6. Broader Methodological Landscape and Explanation Modalities

XGR encompasses a spectrum of approaches (Sado et al., 2020):

  • Plan-Based and Library Recognition: Infer goals by matching observations to optimal/canonical plans; explanations derived from plan-differentiating actions.
  • Inverse Reinforcement Learning: Explanations reference learned reward structure or feature expectations.
  • Deep Neural Models: Explanations leverage saliency, attention, or layer-wise relevance metrics.
  • Hybrid Techniques: Weight symbolic planning insights and neural predictions for both accuracy and multi-modal explanation support.
  • Explanation Media: Natural language templates, visual storyboards, argument graphs, and Prolog-style traces are variously employed to fit domain and user expertise.

Explanatory sufficiency is an emerging focus, with ongoing work toward formal guarantees and dialog-based, interactive explanation systems.

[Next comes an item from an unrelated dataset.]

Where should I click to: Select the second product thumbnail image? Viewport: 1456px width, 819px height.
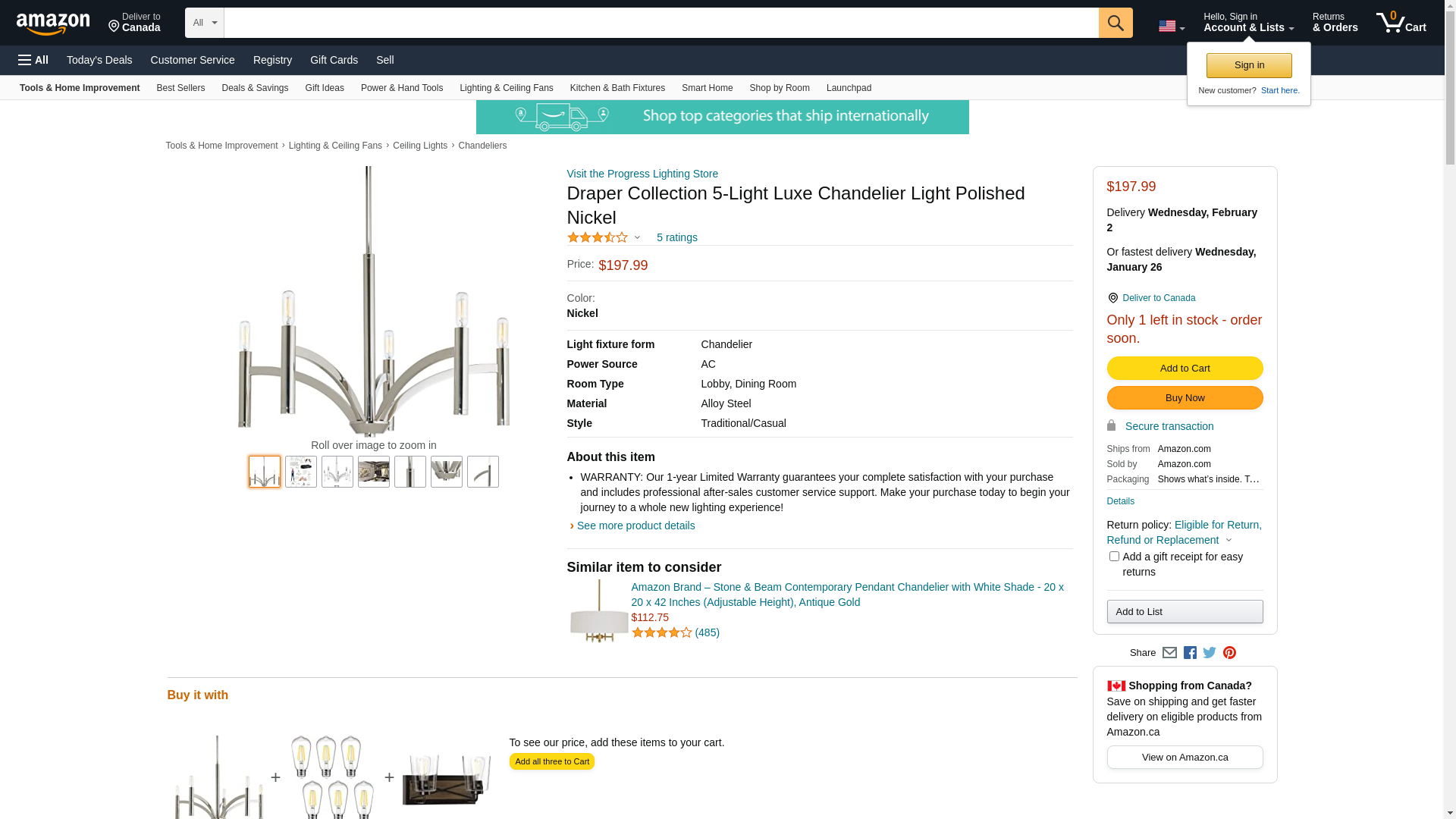tap(301, 472)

7. Limitations, Open Problems, and Future Directions

  • Scalability: Computational cost of planner-based counterfactuals limits real-time and large-scale deployment; promising solutions include domain-specialized or incremental planners (Alshehri et al., 2023, Alshehri et al., 2024).
  • Partial Observability: Current XGR architectures assume full (noiseless) observation; extending to POMDP models is an open topic.
  • Explanation Richness: Present XGR explanations prioritize observational markers and counterfactuals; ongoing studies seek to integrate policy preferences, belief attributions, causal histories, and user-adaptive abstraction levels (Alshehri et al., 2024, Sado et al., 2020).
  • Task Complexity: Highly complex, multi-attribute tasks can reduce the explanatory benefit, indicating a need to calibrate explanation depth and information presentation.
  • Interactive and Lifelong Systems: Future work aims at dialog-based refinement, continual learning of goal libraries, multi-agent reasoning, and formal explanation contracts (e.g., counterfactual completeness) (Sado et al., 2020).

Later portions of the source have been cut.